In the entries below, find the line containing "You are a GUI" and the line containing "Image resolution: width=626". Copy those two lines and everything between them exactly, without the pictures.

#### THE RECORDS
○ ○ ○ ○
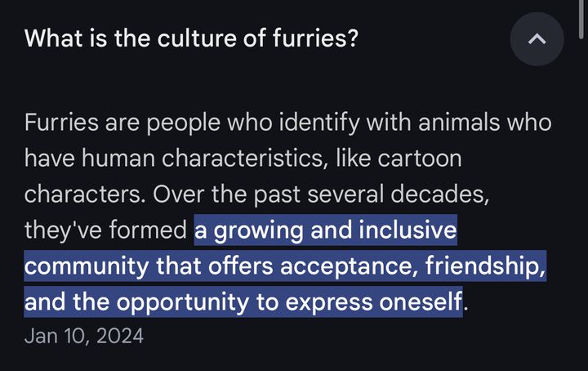Click the text 'Over the past several decades,'
Viewport: 588px width, 371px height.
(321, 194)
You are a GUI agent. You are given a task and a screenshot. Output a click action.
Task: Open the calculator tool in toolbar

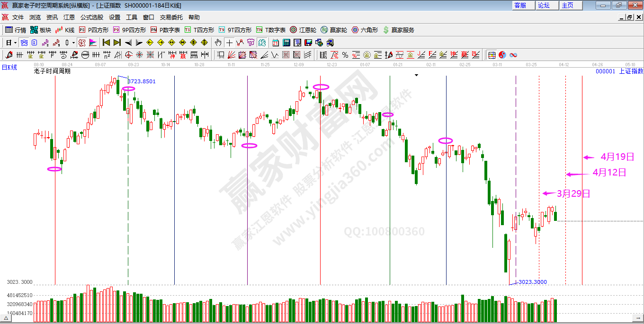coord(286,43)
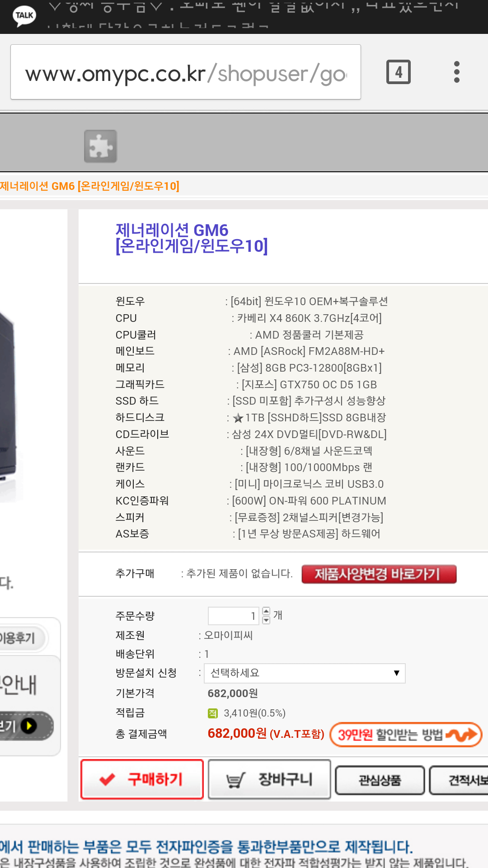Open the browser three-dot overflow menu
The width and height of the screenshot is (488, 868).
457,72
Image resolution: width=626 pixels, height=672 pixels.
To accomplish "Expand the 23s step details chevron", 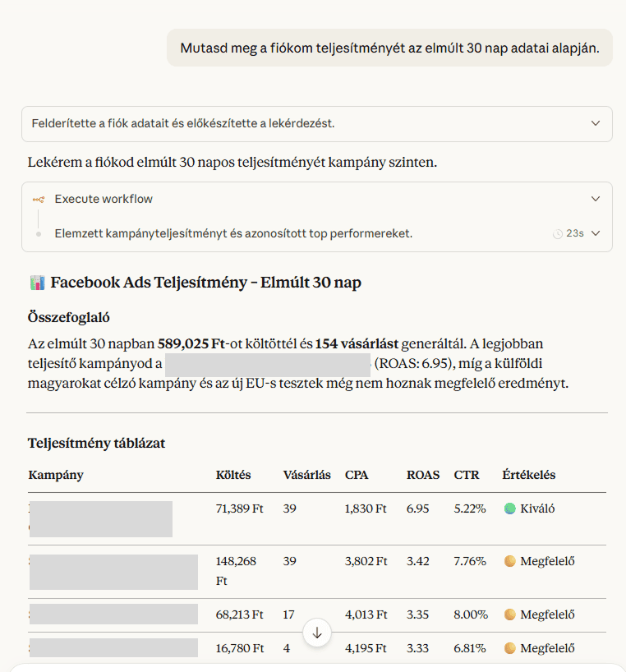I will pos(596,233).
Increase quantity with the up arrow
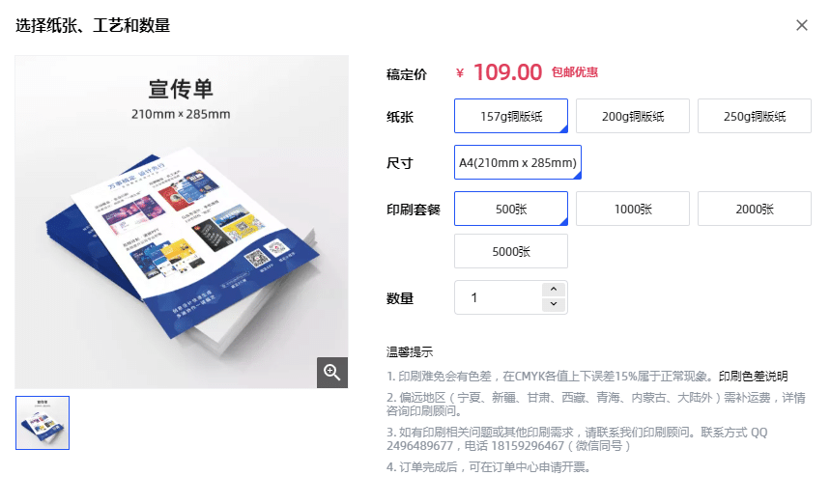This screenshot has width=830, height=504. coord(553,290)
○ ○ ○ ○
#### SOLUTION
You are a GUI agent. You are given a task and a screenshot. Output a click action.
Task: Open the calculator tool in toolbar

coord(286,43)
Open the browser three-dot overflow menu
The width and height of the screenshot is (488, 868).
457,72
Image resolution: width=626 pixels, height=672 pixels.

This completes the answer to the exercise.